Problems with respect to the speed of any desired change in position do not arise with this structure; nor are there any significant mounting requirements, since the structure (or substructure) is basically secured in undetachable form to the first microscope and hangs below the microscope. On the other hand, this known assembly cannot be universally employed, since the two microscopes are permanently secured to each other.
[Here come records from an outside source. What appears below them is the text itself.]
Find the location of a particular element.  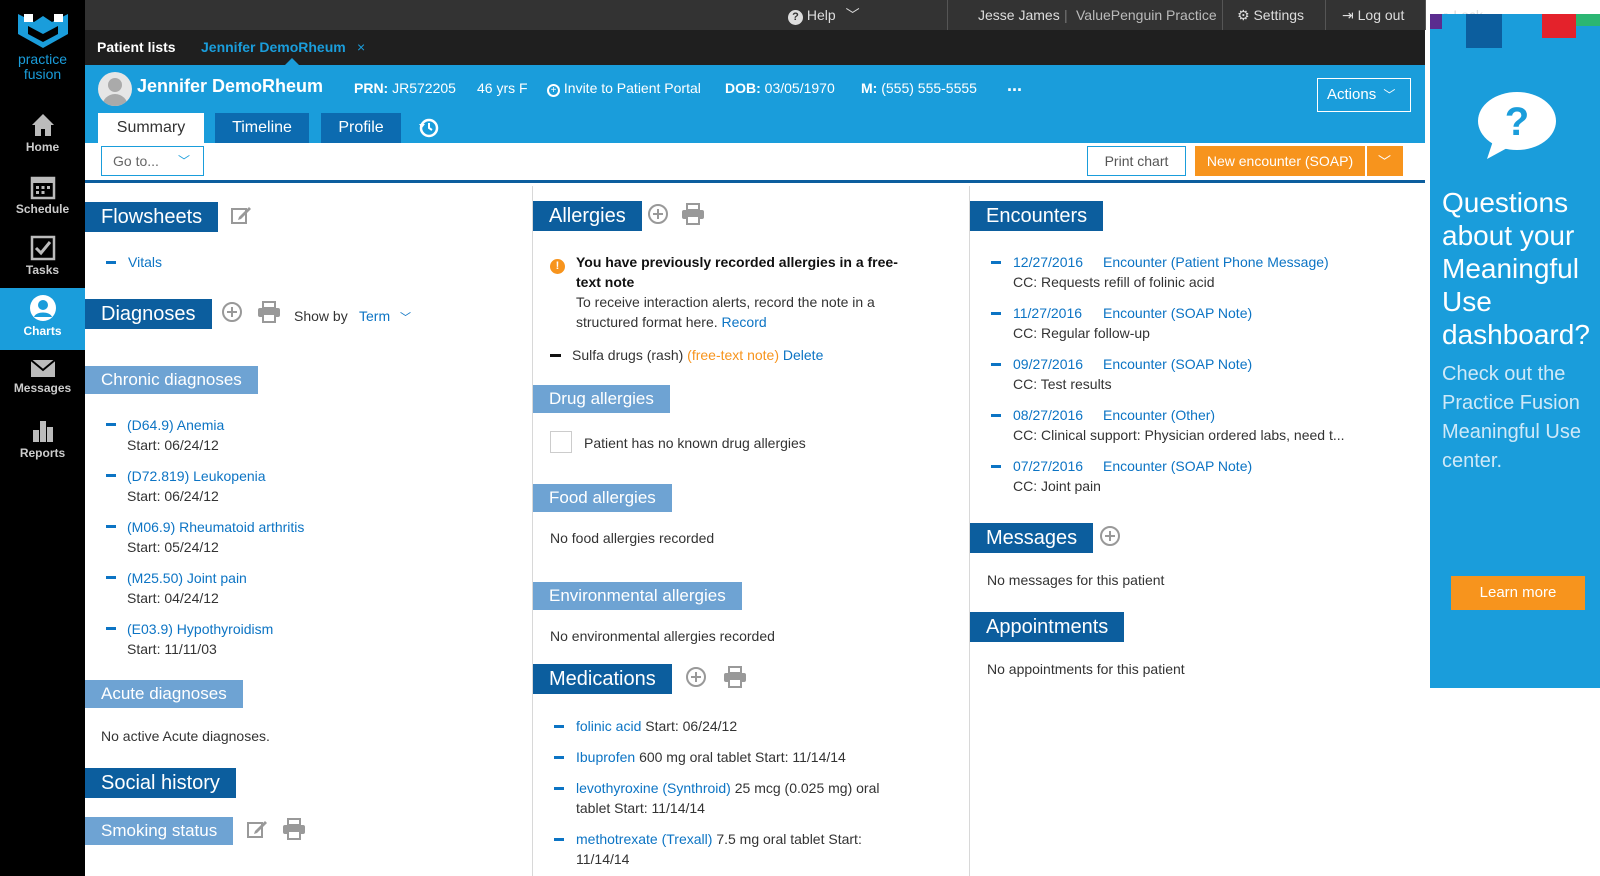

settings-label: Settings is located at coordinates (1279, 15). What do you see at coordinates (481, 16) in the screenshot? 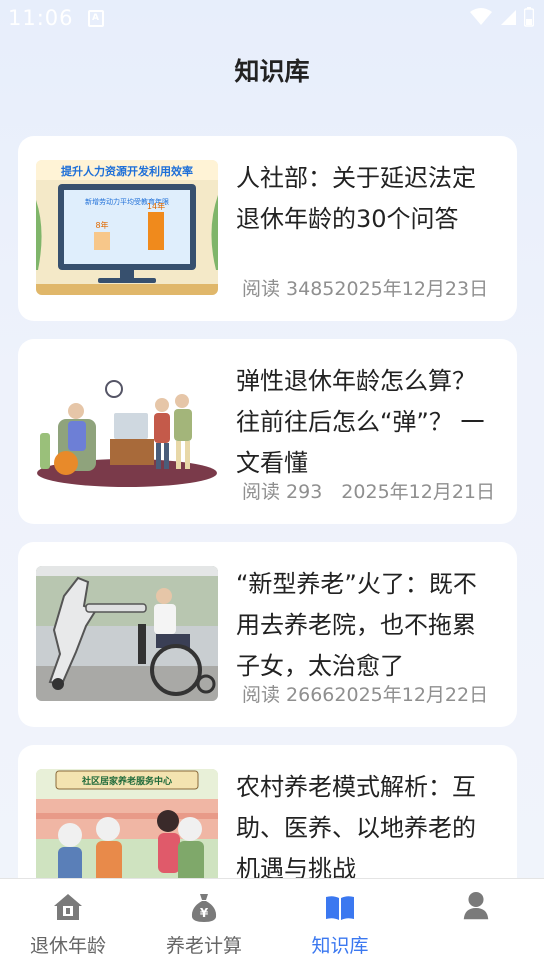
I see `wifi-icon` at bounding box center [481, 16].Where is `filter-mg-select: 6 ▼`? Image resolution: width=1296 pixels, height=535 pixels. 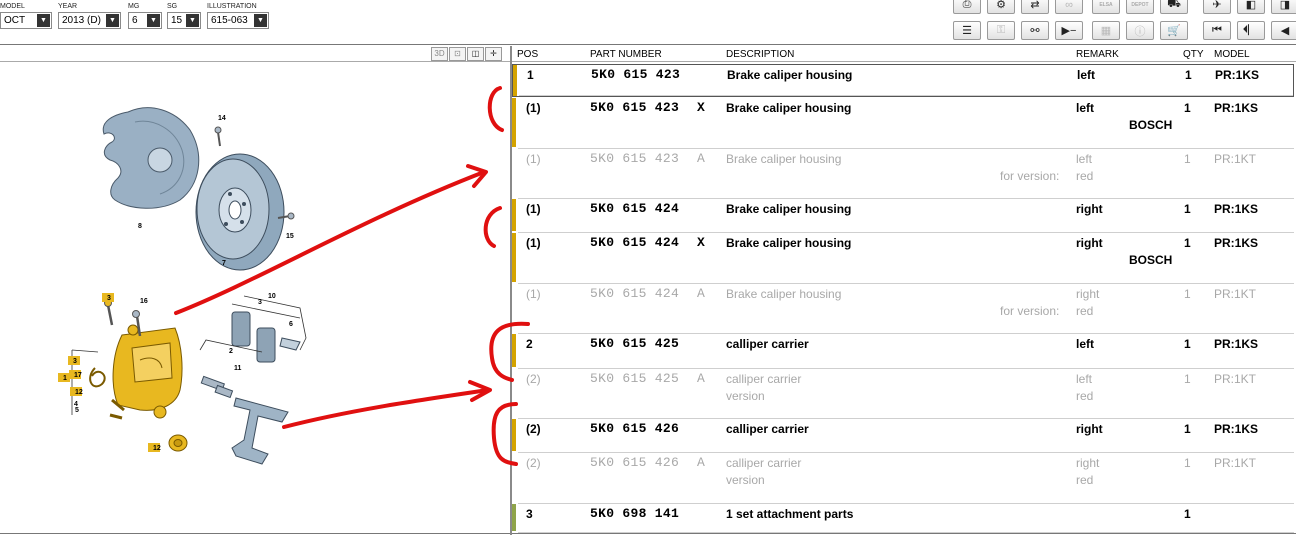
filter-mg-select: 6 ▼ is located at coordinates (145, 20).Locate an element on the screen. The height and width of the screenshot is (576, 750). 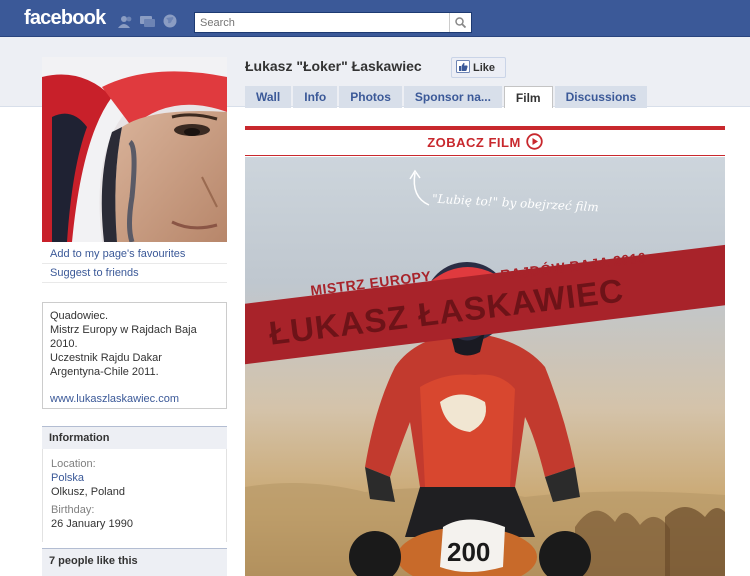
bio-line: Argentyna-Chile 2011. is located at coordinates (104, 372).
Apart from the above, this known solution has a serious disadvantage: because there are two microscopes, the assembly is large and heavy. The design of the splitting mirror leads to a reduction in brightness, both for the surgeon and for the assistant, and this is a disadvantage. The heavy weight has a particularly negative effect if the microscope is mounted on a stand, as is usually the case in the operating room. Heavy weights result in heavy counterbalancing weights and in a high center of gravity for the microscope stand. A high center of gravity has a negative effect on the tipping behavior of the assembly and should be avoided whenever possible.
SUMMARY OF THE INVENTION
The invention is based on the task of solving the problem of repositioning and allowing the bridge and the assistant's tube to be converted in a simpler and faster manner. The present invention solves this problem for the first time in a satisfactory way.
In a special embodiment of the invention, the disadvantages of using two microscopes, one for the surgeon and one for the assistant, are avoided due to two independent optical paths provided in one microscope.
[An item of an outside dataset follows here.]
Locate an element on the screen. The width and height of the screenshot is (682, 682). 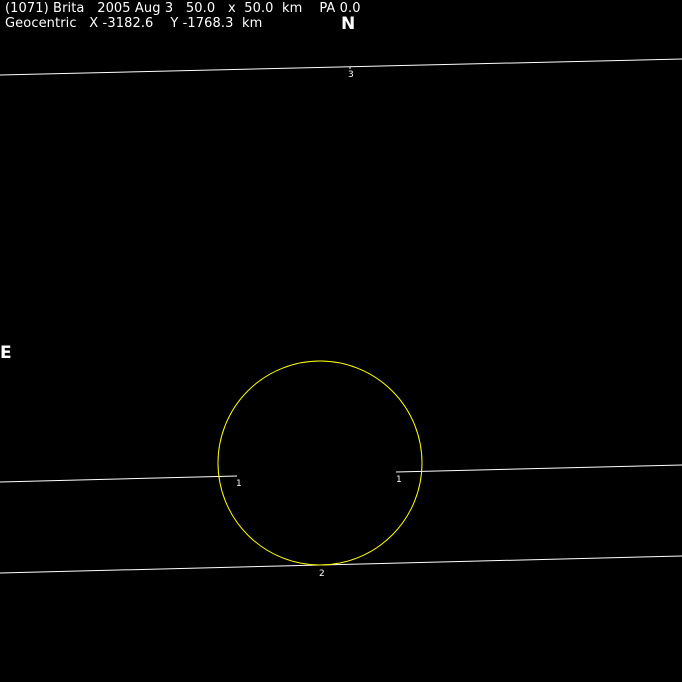
chord-1-left-label: 1 is located at coordinates (239, 484).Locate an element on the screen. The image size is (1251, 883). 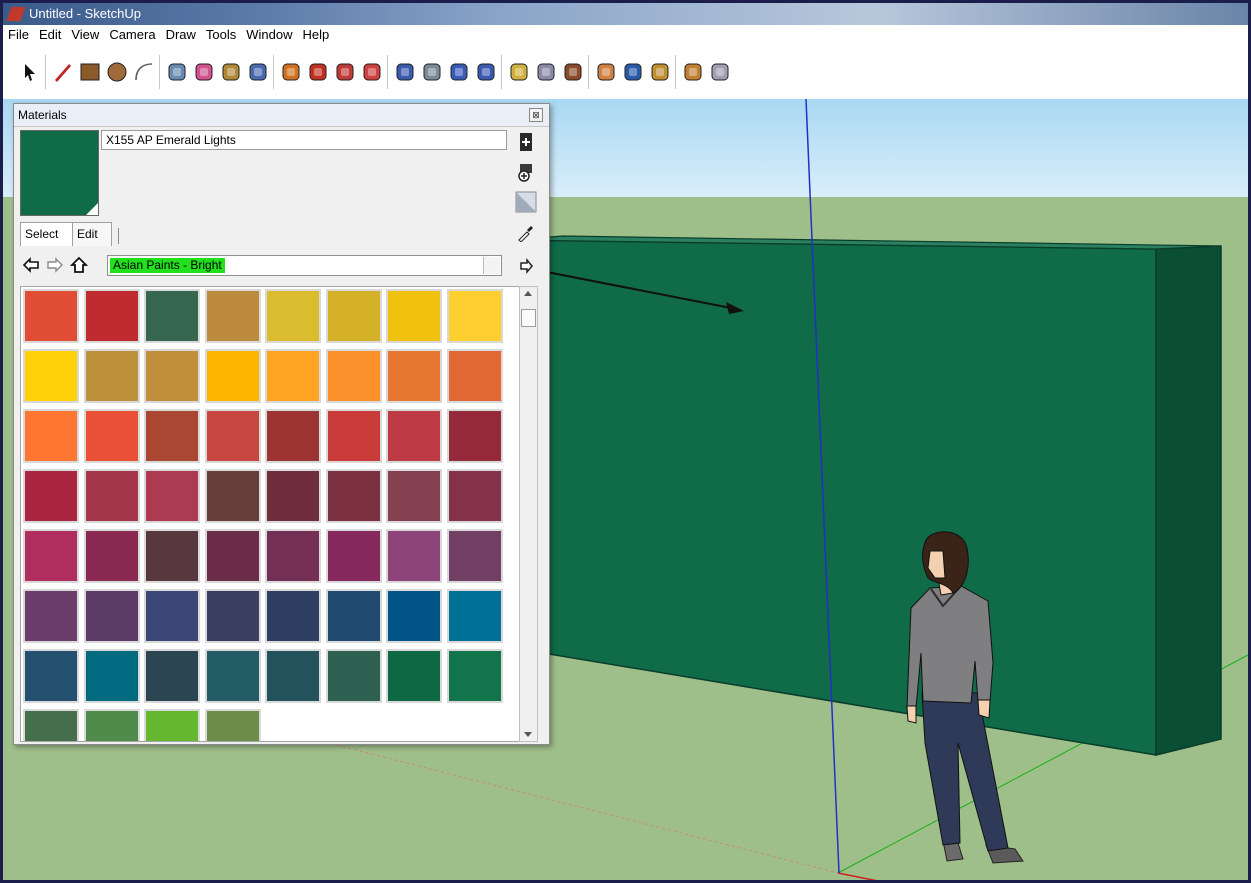
google-earth-icon is located at coordinates (633, 72).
In accordance with the present invention, an interface device is provided for connecting an accessory part, such as a bridge for linking an assistant's viewing, to a main body of a microscope. The interface device is characterized by the fact that it is connected to the main body of the microscope and/or to the accessory part, by a locking screw that is by design difficult to remove. For example, the screw head can have a a special design, such that its manipulation requires a special tool, or a cover can be provided for the screw, or the screw can be made unusable, so that the interface device is lastingly secured to the main body of the microscope. Locking screws as understood in the invention are all structural elements which make possible the locking of two structural elements. Included among these, therefore, are elbow lever clamps and the like.
The interface device generally comprises upper and lower circular parts that can rotate relative to each other and that are attached to each other to form a pivot bearing. In its lower region, the lower part is designed as a mounting cone. The upper part is designed as a connection device for receiving a mounting cone and consequently includes locking projections and a locking screw which will preferably be hard to manipulate, or will have a cover, or will otherwise be difficult to access and operate.
Naturally the bridge, which is designed to receive the assistant's tube, is equipped with a connection for the operator's tube; here, as is known, it is possible to attach any desired modules to the connections on the bridge.
Screws as understood in the invention are all structural elements which make possible the locking of two structural elements. Included among these, therefore, are elbow lever clamps and the like.